[R] complexity of operations in R
Duncan Murdoch
murdoch.duncan at gmail.com
Fri Jul 20 01:00:27 CEST 2012
On 12-07-19 4:00 PM, Jan van der Laan wrote:
>
> When the length of the end result is not known, doubling the length of
> the list is also much faster than increasing the size of the list with
> single items.
>
> f <- function(n, preallocate) {
> v <- if(preallocate) vector("list",n) else list() ;
> for(i in seq_len(n)) {
> v[[i]] <- i
> }
> v
> }
>
> g <- function(n) {
> N <- 1000
> v <- vector("list", N)
> for(i in seq_len(n)) {
> if (i > N) {
> N <- 2 * N
> length(v) <- N
> }
> v[[i]] <- i
> }
> v[1:i]
> }
>
>
> > system.time(f(5E4, TRUE))
> user system elapsed
> 0.968 0.000 0.975
> > system.time(f(5E4, FALSE))
> user system elapsed
> 52.611 0.136 54.197
> > system.time(g(5E4))
> user system elapsed
> 1.388 0.008 1.424
>
>
> What causes these differences?
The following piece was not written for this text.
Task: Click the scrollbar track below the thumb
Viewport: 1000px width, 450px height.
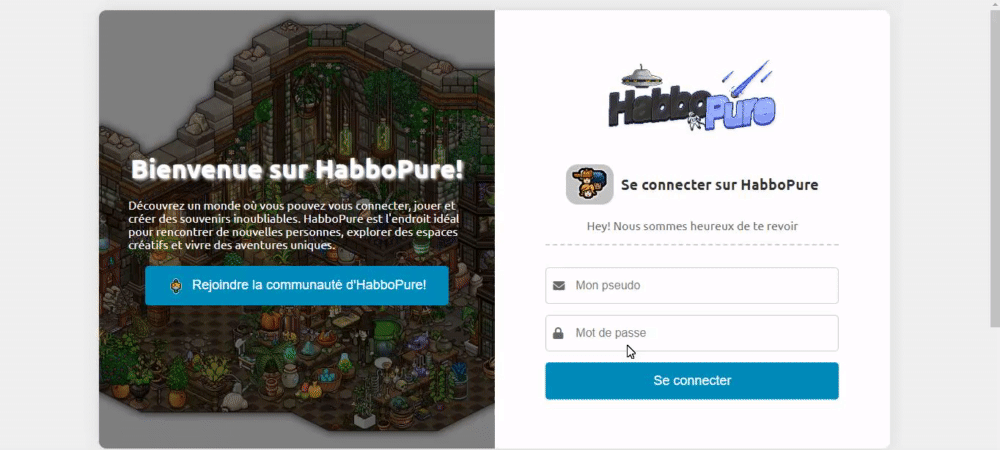Action: (x=994, y=389)
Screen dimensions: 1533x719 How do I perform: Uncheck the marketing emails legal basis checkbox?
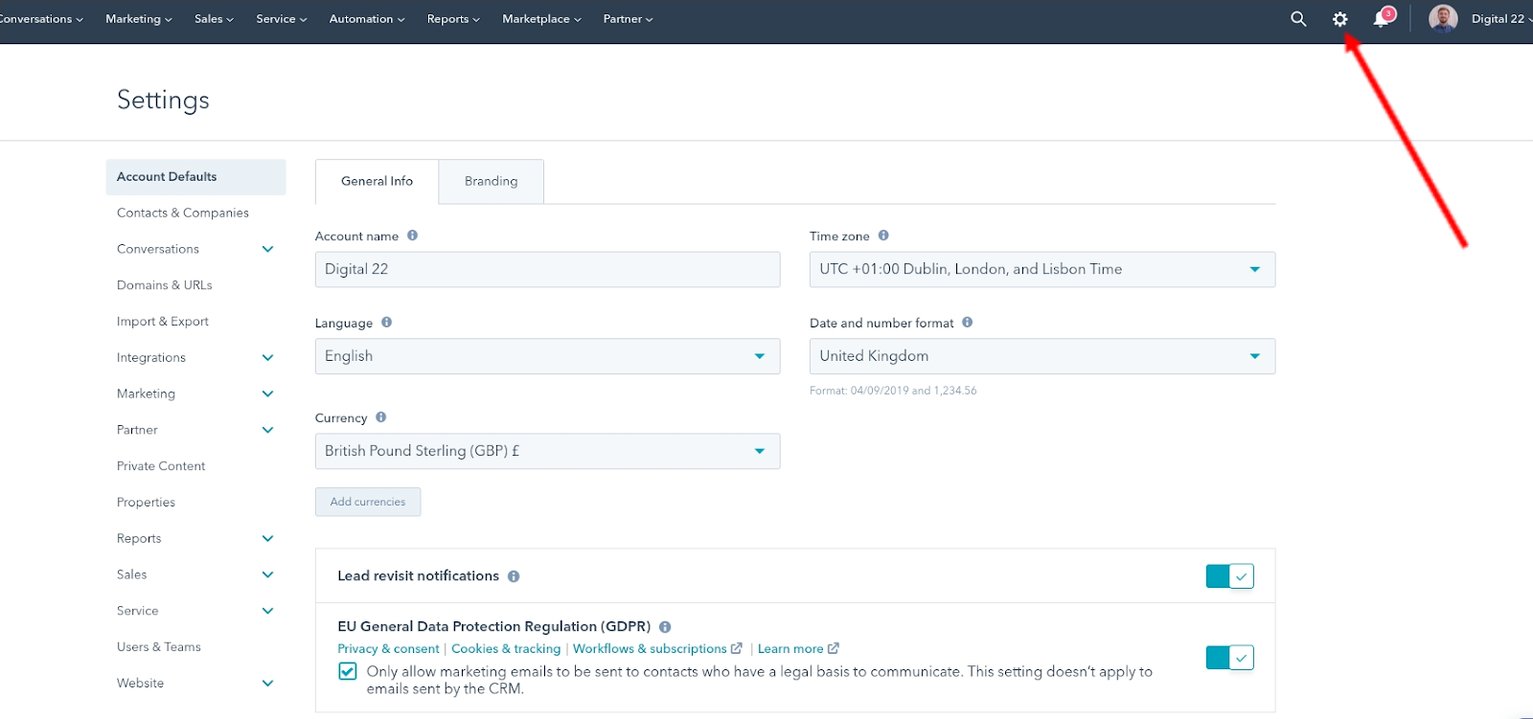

I can imagine that the time needed for
> memory allocations play a role: multiple small allocations will be
> smaller than one large allocation. But that doesn't explain the
> quadratic growth in time. I would expect that to be linear. When doing
> v[[i]] <- i the list isn't copied, right?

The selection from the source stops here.